During such outbreaks, scientists often hustle to recruit research participants. For Zika syndrome, these participants were often children diagnosed with CZV experiencing exhaustion and pain. These kids, historically underserved by healthcare, suddenly found themselves in high demand for research. But it wasn’t just one type of specialist seeking them out—it was a whole range. The result was a massive influx of research, including extensive blood draws, MRI scans, uncomfortable fasting, and X-rays on these children. All this testing, done in large quantities, underscored the impact of the intersection between science and research subjects. Their mothers, witnessing this entire process, played crucial roles as vocalizers and evaluators of the various scientific practices affecting their children. They challenged the scientists and, in many instances, held them accountable. This experience made some of the researchers we knew reassess their own practices, research, and methodologies. So, aside from reevaluating their practices by bumping into other types of research, some of our interlocutors also went through a reassessment prompted by the insights of the families directly affected by the epidemic.

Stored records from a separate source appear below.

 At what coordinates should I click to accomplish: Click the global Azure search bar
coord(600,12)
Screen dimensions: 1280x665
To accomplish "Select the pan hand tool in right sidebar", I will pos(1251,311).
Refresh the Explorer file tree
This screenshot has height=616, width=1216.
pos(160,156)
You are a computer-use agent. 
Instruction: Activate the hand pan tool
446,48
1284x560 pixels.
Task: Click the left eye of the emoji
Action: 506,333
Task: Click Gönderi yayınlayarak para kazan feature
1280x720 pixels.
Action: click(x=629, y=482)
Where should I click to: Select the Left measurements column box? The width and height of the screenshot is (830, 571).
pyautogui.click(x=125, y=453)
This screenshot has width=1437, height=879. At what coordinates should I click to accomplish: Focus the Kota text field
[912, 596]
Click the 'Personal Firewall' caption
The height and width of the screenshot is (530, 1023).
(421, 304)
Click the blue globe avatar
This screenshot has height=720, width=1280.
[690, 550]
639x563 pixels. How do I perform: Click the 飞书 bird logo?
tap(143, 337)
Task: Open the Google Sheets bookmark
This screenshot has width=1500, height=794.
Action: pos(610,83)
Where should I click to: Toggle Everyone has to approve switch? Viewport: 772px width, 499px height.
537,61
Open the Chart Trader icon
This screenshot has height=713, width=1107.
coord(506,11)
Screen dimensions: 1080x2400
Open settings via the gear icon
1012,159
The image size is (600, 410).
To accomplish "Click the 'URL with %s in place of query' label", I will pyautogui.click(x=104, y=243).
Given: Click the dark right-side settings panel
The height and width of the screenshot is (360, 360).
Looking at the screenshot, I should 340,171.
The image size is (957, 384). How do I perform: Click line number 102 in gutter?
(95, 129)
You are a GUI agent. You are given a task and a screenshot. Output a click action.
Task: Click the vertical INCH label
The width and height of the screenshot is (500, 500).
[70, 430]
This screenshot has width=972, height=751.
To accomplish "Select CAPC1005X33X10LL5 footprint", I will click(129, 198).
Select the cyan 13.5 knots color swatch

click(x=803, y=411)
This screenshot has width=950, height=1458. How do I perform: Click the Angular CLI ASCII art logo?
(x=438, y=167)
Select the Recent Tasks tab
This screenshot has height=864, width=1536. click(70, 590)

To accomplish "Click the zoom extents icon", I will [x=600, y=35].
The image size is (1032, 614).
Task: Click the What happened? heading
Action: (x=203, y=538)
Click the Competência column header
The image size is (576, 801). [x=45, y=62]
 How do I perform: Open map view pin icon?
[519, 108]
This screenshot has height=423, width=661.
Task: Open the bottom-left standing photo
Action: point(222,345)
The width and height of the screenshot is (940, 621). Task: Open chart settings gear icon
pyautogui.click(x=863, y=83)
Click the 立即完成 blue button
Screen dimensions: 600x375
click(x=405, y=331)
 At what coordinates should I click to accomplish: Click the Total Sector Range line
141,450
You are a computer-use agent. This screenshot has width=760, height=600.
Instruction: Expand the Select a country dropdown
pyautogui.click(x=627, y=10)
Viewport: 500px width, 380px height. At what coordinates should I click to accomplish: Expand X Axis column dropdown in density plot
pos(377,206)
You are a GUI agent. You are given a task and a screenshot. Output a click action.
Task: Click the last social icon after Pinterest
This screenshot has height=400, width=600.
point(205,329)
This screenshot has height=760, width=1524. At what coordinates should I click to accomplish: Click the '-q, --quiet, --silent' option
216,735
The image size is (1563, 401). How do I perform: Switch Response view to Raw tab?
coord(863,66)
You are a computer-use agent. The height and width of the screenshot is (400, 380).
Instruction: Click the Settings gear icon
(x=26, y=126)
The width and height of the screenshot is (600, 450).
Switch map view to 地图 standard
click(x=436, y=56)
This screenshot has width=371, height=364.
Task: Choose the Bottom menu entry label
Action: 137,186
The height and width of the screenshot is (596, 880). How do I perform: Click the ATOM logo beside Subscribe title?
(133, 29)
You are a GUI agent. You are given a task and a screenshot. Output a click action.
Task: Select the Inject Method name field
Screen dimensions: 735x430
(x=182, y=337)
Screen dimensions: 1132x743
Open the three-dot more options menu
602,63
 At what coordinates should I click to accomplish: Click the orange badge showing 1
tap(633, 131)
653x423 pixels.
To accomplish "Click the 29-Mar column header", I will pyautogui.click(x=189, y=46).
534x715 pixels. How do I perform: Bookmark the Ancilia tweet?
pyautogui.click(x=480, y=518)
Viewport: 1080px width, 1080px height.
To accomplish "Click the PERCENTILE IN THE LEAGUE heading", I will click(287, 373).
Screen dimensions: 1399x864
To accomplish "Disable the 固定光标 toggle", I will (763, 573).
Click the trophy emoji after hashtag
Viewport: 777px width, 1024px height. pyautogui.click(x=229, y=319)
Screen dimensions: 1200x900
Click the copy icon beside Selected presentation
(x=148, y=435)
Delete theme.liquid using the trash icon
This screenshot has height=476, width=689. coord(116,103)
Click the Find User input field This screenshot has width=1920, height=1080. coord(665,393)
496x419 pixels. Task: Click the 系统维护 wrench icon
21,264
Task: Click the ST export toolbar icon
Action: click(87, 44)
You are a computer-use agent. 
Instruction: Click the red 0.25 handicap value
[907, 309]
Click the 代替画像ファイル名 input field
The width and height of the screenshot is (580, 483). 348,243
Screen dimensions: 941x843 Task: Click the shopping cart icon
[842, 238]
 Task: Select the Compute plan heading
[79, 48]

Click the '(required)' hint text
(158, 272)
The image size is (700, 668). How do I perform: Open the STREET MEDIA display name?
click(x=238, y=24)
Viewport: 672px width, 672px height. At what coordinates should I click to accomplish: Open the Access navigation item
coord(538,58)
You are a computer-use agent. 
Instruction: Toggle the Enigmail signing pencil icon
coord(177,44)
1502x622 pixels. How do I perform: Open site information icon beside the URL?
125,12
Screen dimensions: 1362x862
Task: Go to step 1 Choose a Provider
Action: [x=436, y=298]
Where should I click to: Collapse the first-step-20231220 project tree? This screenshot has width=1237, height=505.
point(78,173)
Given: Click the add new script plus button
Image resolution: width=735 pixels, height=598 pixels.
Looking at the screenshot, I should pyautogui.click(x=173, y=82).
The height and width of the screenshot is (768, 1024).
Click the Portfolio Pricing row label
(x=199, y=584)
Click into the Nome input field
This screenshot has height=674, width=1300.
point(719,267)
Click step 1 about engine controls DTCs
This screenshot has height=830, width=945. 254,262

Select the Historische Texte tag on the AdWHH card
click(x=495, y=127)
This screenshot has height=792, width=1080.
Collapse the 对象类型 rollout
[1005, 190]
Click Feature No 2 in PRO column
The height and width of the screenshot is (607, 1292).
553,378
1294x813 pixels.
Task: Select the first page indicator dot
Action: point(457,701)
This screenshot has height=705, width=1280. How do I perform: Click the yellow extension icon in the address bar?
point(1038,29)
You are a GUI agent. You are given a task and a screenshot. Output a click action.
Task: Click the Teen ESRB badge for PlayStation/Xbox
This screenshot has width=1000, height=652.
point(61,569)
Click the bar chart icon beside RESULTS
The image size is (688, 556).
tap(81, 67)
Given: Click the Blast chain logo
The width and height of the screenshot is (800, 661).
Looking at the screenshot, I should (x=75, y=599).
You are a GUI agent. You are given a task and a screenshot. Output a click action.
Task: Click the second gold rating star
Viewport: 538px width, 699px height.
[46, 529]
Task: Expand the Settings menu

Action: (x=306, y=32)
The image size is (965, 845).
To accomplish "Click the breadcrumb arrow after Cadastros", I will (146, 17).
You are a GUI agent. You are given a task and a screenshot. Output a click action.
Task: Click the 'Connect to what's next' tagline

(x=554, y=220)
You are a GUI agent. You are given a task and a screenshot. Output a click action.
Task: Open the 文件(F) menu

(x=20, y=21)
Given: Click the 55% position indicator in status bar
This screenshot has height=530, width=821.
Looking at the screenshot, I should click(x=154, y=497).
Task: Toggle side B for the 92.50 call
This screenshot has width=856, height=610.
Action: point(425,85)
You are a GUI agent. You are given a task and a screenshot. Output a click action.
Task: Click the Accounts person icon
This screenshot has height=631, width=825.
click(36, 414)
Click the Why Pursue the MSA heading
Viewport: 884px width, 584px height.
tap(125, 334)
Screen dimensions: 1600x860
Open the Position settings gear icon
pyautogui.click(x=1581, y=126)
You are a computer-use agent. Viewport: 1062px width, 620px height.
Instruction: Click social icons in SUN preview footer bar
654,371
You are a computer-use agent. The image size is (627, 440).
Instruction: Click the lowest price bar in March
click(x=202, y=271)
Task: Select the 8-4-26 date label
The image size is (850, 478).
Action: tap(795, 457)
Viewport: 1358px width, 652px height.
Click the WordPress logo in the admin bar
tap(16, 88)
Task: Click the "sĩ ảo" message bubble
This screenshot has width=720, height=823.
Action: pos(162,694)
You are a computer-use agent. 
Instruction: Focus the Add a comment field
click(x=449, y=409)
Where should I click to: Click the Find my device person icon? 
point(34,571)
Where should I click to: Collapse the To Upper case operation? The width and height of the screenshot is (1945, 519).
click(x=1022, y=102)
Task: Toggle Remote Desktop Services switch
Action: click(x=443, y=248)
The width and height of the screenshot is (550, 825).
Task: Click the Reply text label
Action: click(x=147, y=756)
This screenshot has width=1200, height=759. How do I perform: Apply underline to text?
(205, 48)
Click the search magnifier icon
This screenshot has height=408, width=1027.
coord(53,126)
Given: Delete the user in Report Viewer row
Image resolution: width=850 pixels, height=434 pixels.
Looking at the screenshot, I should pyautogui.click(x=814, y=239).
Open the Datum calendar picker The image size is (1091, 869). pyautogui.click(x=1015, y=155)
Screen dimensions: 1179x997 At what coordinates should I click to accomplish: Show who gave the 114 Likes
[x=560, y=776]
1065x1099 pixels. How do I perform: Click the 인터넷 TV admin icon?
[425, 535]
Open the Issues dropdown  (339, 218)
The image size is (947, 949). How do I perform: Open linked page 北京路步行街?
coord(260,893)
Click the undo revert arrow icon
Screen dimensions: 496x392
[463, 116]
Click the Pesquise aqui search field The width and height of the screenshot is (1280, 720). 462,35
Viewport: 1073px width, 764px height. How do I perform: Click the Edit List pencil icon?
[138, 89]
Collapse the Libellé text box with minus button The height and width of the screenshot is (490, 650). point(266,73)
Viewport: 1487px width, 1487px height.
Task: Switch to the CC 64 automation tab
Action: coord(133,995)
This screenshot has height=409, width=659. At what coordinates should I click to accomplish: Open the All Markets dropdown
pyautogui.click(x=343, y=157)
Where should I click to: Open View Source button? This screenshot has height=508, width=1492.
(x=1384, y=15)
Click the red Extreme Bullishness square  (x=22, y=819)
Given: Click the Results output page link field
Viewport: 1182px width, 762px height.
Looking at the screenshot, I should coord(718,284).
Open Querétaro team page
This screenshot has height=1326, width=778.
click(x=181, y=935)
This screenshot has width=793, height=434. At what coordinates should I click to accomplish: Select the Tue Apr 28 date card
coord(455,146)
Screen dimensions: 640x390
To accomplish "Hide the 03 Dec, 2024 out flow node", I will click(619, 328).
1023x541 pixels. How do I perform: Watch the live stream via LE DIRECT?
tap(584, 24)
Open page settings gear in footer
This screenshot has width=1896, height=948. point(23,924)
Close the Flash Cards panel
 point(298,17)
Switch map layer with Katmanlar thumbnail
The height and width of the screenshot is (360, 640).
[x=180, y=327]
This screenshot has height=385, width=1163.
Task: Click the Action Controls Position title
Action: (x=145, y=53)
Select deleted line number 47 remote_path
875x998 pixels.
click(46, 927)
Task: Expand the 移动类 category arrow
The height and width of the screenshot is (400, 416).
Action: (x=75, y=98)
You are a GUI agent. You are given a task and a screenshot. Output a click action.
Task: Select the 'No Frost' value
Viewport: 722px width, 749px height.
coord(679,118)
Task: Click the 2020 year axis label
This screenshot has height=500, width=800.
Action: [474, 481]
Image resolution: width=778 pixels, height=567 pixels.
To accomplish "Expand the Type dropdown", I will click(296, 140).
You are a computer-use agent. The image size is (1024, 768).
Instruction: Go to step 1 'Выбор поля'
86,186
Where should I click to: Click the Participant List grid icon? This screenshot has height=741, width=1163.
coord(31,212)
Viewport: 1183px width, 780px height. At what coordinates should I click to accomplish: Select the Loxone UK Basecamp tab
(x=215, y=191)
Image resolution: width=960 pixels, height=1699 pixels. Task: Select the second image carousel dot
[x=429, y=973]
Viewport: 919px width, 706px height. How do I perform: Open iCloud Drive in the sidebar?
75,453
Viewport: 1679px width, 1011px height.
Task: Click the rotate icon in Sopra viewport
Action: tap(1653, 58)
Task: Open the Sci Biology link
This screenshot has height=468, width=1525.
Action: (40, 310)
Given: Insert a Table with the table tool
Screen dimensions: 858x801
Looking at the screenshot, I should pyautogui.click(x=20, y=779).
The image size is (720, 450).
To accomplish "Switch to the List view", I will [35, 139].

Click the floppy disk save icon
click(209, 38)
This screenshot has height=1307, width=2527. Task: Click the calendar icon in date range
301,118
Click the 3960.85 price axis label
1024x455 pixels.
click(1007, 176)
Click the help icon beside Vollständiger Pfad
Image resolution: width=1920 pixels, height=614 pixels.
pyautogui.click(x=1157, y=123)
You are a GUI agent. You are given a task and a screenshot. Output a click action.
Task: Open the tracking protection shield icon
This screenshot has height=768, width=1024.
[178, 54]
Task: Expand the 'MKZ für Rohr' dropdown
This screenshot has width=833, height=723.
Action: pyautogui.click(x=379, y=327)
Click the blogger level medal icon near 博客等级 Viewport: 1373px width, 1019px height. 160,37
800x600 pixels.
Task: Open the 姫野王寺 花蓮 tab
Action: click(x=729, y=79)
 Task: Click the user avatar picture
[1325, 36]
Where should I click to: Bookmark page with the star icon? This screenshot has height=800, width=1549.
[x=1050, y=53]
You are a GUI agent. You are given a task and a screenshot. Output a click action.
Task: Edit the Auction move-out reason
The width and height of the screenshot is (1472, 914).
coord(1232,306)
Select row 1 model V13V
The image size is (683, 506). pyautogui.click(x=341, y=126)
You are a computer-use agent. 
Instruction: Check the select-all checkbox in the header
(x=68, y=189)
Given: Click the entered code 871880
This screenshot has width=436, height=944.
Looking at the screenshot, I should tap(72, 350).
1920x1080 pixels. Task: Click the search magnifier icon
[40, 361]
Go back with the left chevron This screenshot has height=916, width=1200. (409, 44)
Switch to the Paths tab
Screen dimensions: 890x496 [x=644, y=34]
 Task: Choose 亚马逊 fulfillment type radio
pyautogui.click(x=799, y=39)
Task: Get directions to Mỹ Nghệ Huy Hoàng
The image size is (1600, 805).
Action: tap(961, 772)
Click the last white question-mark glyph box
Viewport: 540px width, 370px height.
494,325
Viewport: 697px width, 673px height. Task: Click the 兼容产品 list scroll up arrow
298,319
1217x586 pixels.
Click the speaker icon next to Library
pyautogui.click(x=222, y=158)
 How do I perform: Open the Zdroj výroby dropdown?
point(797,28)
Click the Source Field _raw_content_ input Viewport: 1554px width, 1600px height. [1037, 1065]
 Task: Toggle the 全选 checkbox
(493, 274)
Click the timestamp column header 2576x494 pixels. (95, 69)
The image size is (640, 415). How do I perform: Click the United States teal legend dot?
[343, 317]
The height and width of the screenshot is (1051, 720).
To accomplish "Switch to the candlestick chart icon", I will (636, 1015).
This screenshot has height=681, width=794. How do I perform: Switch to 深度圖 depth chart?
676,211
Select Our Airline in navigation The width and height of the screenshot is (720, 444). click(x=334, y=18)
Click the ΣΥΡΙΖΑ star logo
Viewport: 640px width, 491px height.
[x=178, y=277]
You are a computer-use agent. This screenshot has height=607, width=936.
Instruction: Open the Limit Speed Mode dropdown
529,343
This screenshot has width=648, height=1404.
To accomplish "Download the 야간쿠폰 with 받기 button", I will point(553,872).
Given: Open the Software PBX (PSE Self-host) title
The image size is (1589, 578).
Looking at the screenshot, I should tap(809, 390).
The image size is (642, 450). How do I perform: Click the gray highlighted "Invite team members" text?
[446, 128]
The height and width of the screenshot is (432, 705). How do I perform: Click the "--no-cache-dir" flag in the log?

This intense interrogation of research subjects was a fundamental motivator for reflection for some of these researchers. For example, a physiotherapist declared that one of the greatest legacies she sees in the Zika epidemic is precisely a certain care for the research participant—a recognition of the importance in listening to them, in stepping away from the “top-down evidence,” in valuing not only numbers but also contact, touch, and relationship. For this researcher, being a scientist during the Zika epidemic made her much more reflective about the outcomes of science and its returns for the population. Throughout her master’s research, this researcher faced many refusals from the mothers of children with Zika. And she heard from these mothers many justifications for these refusals, many of them fiercely critical of how science was intersecting with their lives and how science was being conducted. The impressions and criticisms woven by these mothers regarding the conduct of Zika science reflected in how this researcher conducted her own practices. They provided a new angle for her scientific endeavors.
In this piece, I’ve aimed to illustrate how the emergence of novelty, unprecedented circumstances, and the urgent need for answers—typical traits of epidemics and pandemics—have locally fostered encounters among a diverse array of individuals. These encounters and associations brought together multiple, and also conflicting, constructions about what the goals and consequences of science are, as well as what elements make for “good science.” Looking ethnographically into the insights these scientists had—with each other, with the mothers, with the children—may help us think about what could have been done better and consider scientific endeavors in broader, more reflexive ways, especially in “urgent and novel times.”
References
Diniz, Debora. Zika: Do sertão nordestino à ameaça global. Rio de Janeiro: Civilização Brasileira, 2016.
Epstein, Steven. “The Rise of ‘Recruitmentology’: Clinical Research, Racial Knowledge, and the Politics of Inclusion and Difference.” Social Studies of Science, v. 38, n. 5, pp. 739-770, 2008.
Simas, Aissa. Ciência, saúde e cuidado: Um estudo antropológico sobre a pesquisa clínica no contexto da epidemia do Zika (Recife/PE. Trabalho de Conclusão de Curso, Universidade de Brasília, 2020.